I expected both the losses and the logits to be the same (for logits, I just expect the entries corresponding to the non-padded tokens to agree). I thought that the attention_mask prevented the padded tokens from mattering, and the padding goes on the right so the original tokens can’t attend to the padding anyway!

Or so I thought. It’s not a large difference, but I expected it to be identical. What am I missing here?

2 Likes

Can it be because of the randomness of the generative model?

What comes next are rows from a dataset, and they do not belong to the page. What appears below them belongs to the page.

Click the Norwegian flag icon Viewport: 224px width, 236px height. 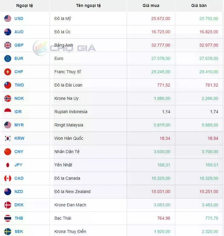click(8, 98)
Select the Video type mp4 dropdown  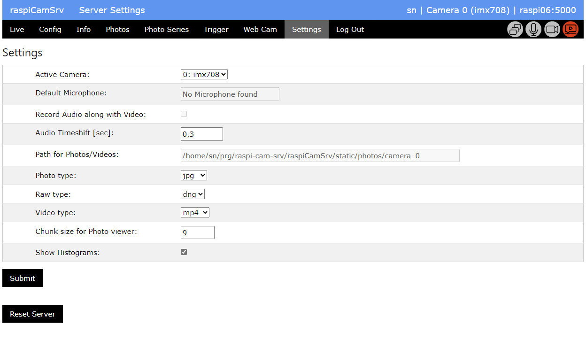195,212
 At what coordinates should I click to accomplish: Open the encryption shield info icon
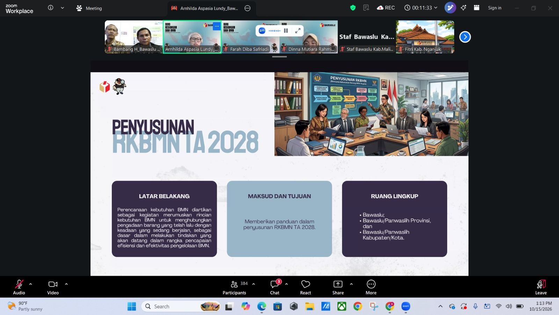[353, 8]
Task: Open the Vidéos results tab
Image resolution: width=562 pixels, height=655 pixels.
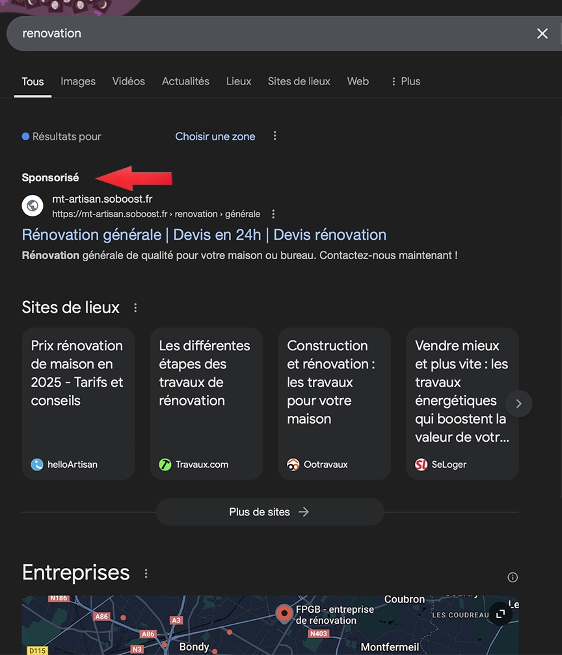Action: (x=128, y=81)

A forward pass through the model should be deterministic as far as I understand. The same input sequence should give the same logits used to get next-token prediction probabilities. The randomness I’m aware of in most LLMs is from how you decide to pick the next tokens (eg. greedy, top-k sampling, beam search, etc.) not from the forward pass through the network.

1 Like

I am seeing the same issue. I have tried to add padding on both left and right. None of them work. Did you figure out the root cause?